A constatação acima foi feita pelo icônico personagem Agente Smith no primeiro filme da premiada, e de fato brilhante, trilogia Matrix.

Em apelo reducionista, até porque os diálogos do filme inspiram reflexões variadas, muito mais profundas do que as reflexões que o próprio filme se propõe a explorar, o “vilão” cibernético (afinal, em uma história contada por humanos, os humanos nunca serão os vilões), um programa de computador criado com a função de proteger o sistema no qual ele habita — um antivírus — ultrapassa as fronteiras do quarta parede para passar uma mensagem pro espectador que está do outro lado da tela: a raça humana é hostil. Virótica.

O vírus é um agente suicida. Se hospeda em algo que pretende matar. Suga todos os recursos, se alimenta às custas dos últimos suspiros de seu hospedeiro. É formidavelmente mortal justamente por não considerar sua própria sobrevivência. O importante é se alimentar o mais rápido possível. O amanhã importa, se nada, pouco.

Existem duas formas de analisarmos a nossa espécie partindo desse pressuposto. A primeira, em um cenário micro, rejeita completamente a analogia. Seres humanos são complexos, difusos, individuais. Nossas opiniões diferem, ao redor do mundo, sobre economia, política e religião. Não existe uma “única visão” para nossa espécie. Por outro lado, “gostos” não são uma exclusividade dos seres humanos. Cachorros preferem determinadas rações, leões preferem determinadas presas.

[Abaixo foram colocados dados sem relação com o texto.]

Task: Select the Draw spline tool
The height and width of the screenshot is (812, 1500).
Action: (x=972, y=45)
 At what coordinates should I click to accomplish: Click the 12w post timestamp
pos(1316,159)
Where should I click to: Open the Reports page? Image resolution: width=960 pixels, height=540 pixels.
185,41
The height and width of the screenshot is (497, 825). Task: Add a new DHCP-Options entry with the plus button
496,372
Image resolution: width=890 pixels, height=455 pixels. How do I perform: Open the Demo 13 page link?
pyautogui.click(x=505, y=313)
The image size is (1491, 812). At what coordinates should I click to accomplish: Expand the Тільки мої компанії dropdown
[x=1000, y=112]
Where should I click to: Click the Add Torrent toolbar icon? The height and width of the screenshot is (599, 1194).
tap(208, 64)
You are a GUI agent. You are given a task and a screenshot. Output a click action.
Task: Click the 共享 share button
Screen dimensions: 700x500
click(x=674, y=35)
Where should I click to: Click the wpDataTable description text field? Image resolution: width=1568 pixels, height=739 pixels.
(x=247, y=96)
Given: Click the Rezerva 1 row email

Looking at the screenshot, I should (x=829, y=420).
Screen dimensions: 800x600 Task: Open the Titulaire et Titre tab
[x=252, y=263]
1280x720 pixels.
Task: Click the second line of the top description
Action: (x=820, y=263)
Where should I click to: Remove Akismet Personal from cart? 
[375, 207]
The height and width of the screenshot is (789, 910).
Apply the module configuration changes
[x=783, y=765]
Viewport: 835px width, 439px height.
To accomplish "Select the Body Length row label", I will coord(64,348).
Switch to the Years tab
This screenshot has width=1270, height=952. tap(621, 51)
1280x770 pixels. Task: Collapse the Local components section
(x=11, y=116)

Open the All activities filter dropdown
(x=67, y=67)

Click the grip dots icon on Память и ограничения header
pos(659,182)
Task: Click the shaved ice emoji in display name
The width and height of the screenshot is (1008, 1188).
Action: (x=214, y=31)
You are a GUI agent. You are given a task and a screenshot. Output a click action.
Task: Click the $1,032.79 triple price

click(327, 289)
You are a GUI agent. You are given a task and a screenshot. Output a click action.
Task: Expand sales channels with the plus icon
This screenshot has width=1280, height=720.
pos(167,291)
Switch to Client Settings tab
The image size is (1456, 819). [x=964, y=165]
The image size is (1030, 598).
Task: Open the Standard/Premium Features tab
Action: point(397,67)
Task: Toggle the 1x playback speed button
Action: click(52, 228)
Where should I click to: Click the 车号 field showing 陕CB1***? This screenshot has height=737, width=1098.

A segunda, em um cenário macro, abraça a analogia. Considerando o tempo que estamos aqui em nosso último estágio evolutivo, a história que a humanidade conta é linear, segue um padrão. É a história da dominação, primeiro do ambiente onde estamos, até alcançar suas margens, ou seja, o planeta Terra, e, em seguida, da dominação sobre nós mesmos. Não há um estágio de satisfação. Não há objetivo final. Inclusive, o modelo econômico capitalista reflete justamente essa natureza: produzir sempre mais, lucrar sempre mais, independente do custo, ainda que o custo seja nossa própria sobrevivência. O amanhã importa, se nada, pouco.

Yuval Noah Harari exemplifica isso muito bem em seu livro Sapiens, quando diz “We do not become satisfied by leading a peaceful and prosperous existence. Rather, we become satisfied when reality matches our expectations. The bad news is that as conditions improve, expectations balloon.”.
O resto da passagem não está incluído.